Research on gender under state socialism has been predominantly concerned with women in the labor force, including issues such as the double burden, state and private patriarchy, and welfare. Little research has so far been published on discursive spaces open for negotiation of gender or the generation of new meanings or positions. Using samples from official bureaucratic rhetoric, and journalistic and popular texts (including the novels "For Reasons Unknown," by Zdena Frybova, and "Memento," by Radek John), Libora Oats-Indruchova (Ludwig Boltzmann Institute for European History and Public Spheres) argues, in "The Beauty and the Loser: Cultural Representations of Gender in Late State Socialism," for the existence of diverse discourses of gender in late state socialism, from an unchallenged and unremarked residual patriarchal discourse to proto- feminist elements and, even, alternatives to both. While the dominant emanci­patory discourse conserved some traditional preconceptions about the gender order, traditional attributes of femininity also had a resistant, even subversive, potential. The emancipatory discourse, fashioned with the fa§ade of traditional femininity, opened a textual space for limited proto-feminist imagery.
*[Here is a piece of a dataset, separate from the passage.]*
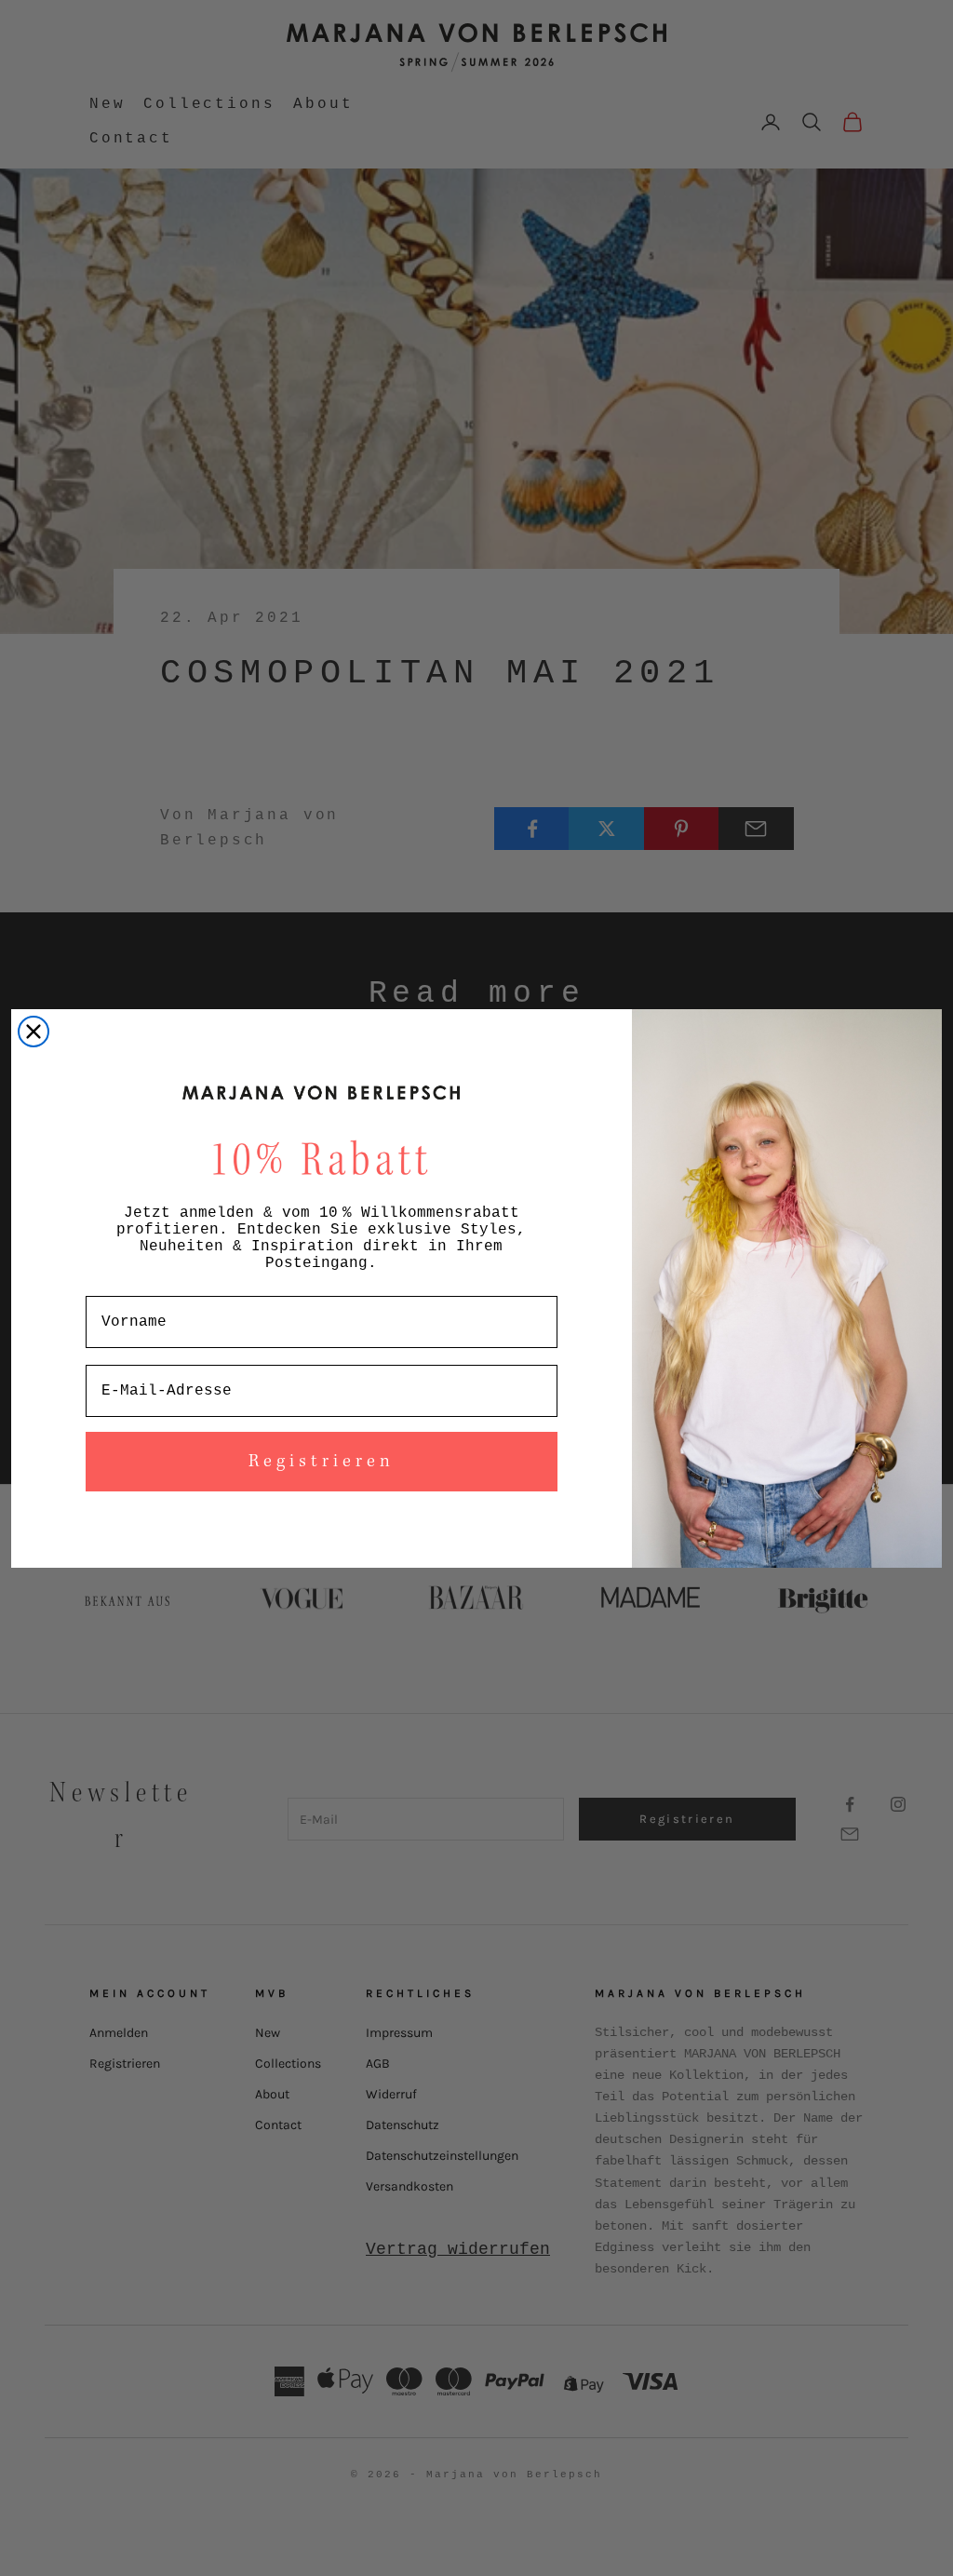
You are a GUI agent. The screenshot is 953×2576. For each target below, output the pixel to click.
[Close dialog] (33, 1031)
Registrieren (321, 1461)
Traditional models of masculinity, however, did not have the same resistant or subversive potential, but instead were either co-opted by the authoritative ideological dis­course for its state-socialist hero or bound up with images of criminal or semi- criminal behavior. In the absence of acceptable models of masculinity that would be free of ideological baggage, an alternative discourse of masculinity that places the male body at its center emerges in the textual sample examined in the article. Imperfect and incomplete as the state-socialist emancipation project may have been, it did broaden the range of discursive positions available to women, although not to men.

 

SEXUAL REVOLUTION

 

In her essay, "Sexual Revolution and Its Discontents," Dagmar Herzog (Graduate Center, City University of New York) challenges standard assumptions about the liberalization of sexual mores and laws in Western European nations in the post-Second World War era, inquiring into the complex interactions between the rise of consumer capitalism, the invention of the birth control pill and the spread of pornography, on the one hand, and the emergence of radical activism on behalf of sexual freedoms, contraception and abortion access, and gay and lesbian rights, on the other. The essay documents the rich variety of ways sexual revolutionaries and opponents of the Vietnam War theorized the possible con­nections between sexual emancipation and social justice more generally, but also emphasizes just how many ambivalences the sexual revolution unleashed already as it was happening, not least among heterosexual men.

The article by Arthur Clech (EHESS, Paris), "The Russian Homosexual, 1905-1938: Paradoxes of Perception," deals with the history of perceptions of homosexuality in Russia during periods when these perceptions were changing: after the 1905 revolution, after the 1917 revolution and, finally, during the emergence of the Stalinist regime. It is precisely during transitional moments in history that social norms are questioned. Yuri Lotman proposed the "dual" model for Russian culture, as opposed to the western cultural model, where a certain transitional space exists. However, parallels with the western history of culture and sexuality are not limited to comparisons of cultural models. Clech attempts to understand the extent to which western queer history influenced perceptions of homosexuality in Russia. The period 1905-1938 is also interesting because attempts were made to overcome this "dual" cultural model. For example, during the period after the 1917 revolution, Bolshevik legislation reflected the desire to obliterate the distinction between homosexuality and heterosexuality. However, the paradox in perceptions of Russian homosexuals is that it is quite difficult to say whether changes in these perceptions were a "rupture" or a "transition."

 

TRANSFORMING RELIGIOUS BELIEFS

 

In "The Idea of 'Humanity' from Lessing to Thomas Mann," Jan Assmann (University of Konstanz) links the notion of "humanity" to the cosmopolitan idea of an allgemeine Menschenreligion, elaborated by such religious thinkers as Gotthold Ephraim Lessing and Moses Mendelssohn. This idea was a means of combating the absolutism of differences that gave rise to religious intolerance, the principal problem of the eighteenth century. In the Twentieth century, the absolutism of differences was transformed, especially in Nazi Germany, into a totalitarianism of differences, whose proponents included such disparate thinkers as Carl Schmitt (with his concept of the "state of emergency") and Oswald Spengler (who divided humanity into "civilizations," incapable of ever finding common ground), and whose opponents included Thomas Mann, who proposed the concept of the "unity of the human mind."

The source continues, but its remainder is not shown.